STATEMENT Townshend's panoramic photo collection - Looking Up - captures graphic forms of the sky framed by man-made structures. Most of his art pieces were developed by stitching several fish-eye views together and creating a new projection from the result. Unlike most uses of stitching to create panoramas, these are centered on the sky with the normal subject relegated to the role of constructing surroundings. WhenTownshend first started taking these he was surprised by the shapes that were formed - shapes he had never noticed before, perhaps because we so seldom look straight up and recognize what is there. Squares were expected, ovals anticipated, but never triangles, arrowheads, eyes, or even a dove.
Brent Townshend is an artist and inventor from Toronto, Canada. Brent first became seriously involved with photography as an art form while working on a Doctoral degree at Stanford University. With the darkroom competing with the computer laboratory for his time, Brent started in black & white 35mm photography and then, in a quest for greater fidelity to reality, moved to a feild 4x5 camera and then to color large-format work. During this period he pursued two lines of exploration in parallel: one following the California landscape traditions seeded by Ansel Adams and Edward Weston; the other in street photography with an aim for immediacy.
After graduation, Brent Townshend followed a career in scientific research working at AT&T Bell Laboratories and teaching at McGill University and Stanford. He then started a sequence of successful high-tech companies. All of these focused on signal processing -- how to manipulate and process digital data to extract information or improve its visualization. Meanwhile, Townshend continued his photographic explorations. He studied darkroom techniques under Georges Fèvre, who was the personal printer for Cartier-Bresson and printed for Koudelka, Doisneau, and Lartigue. With John Schults of Reuters, Brent learned the realities of photojournalism. He worked on fashion photography with Atelier Chardon Savard in Paris and explored commercial and studio photography with Hélène Vedrenne at the Paris Photographic Institute.

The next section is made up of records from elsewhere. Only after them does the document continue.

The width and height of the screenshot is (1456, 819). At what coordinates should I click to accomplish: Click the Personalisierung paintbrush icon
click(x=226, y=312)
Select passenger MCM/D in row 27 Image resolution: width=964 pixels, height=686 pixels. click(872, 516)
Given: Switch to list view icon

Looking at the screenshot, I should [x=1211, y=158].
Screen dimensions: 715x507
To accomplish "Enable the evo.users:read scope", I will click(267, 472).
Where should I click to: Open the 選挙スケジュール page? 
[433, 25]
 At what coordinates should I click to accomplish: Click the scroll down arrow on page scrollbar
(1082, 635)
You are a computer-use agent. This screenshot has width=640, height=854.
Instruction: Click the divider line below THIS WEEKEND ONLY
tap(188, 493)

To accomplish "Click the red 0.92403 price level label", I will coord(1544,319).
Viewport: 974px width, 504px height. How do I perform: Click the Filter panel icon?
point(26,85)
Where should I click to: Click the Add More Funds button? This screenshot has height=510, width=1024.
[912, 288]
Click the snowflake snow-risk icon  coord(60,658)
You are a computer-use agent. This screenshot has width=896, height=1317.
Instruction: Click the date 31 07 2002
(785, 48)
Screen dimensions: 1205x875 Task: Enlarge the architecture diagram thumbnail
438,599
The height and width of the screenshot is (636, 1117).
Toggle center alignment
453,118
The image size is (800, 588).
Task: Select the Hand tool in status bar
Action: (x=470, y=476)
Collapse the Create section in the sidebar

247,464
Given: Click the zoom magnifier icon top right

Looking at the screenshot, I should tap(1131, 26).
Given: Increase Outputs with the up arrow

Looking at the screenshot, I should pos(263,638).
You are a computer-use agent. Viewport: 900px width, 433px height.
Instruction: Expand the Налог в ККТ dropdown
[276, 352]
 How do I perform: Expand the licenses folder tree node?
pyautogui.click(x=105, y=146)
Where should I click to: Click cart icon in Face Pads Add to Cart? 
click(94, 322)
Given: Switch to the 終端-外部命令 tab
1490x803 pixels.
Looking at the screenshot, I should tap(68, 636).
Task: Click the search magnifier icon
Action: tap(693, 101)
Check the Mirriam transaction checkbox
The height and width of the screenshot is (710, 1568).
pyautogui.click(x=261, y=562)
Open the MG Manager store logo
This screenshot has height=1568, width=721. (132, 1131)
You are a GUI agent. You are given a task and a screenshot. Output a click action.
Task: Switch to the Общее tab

Ultimately, it came time to combine his technical background with photography. As an inventor with over 40 patents, Townshend’s combination of science and an artistic purpose was a natural progression. In 2005, he began working on ultra-wide angle, high dynamic range digital photography. Using sets of high-resolution digital photos to cover a scene both in viewpoint and light intensity, Brent developed novel processes and software for capturing and displaying images. These photos capture angles and light that are seldom seen, although though most are taken in large public spaces. Brent Townshend now divides his time between Menlo Park, CA and Montréal, Quebec.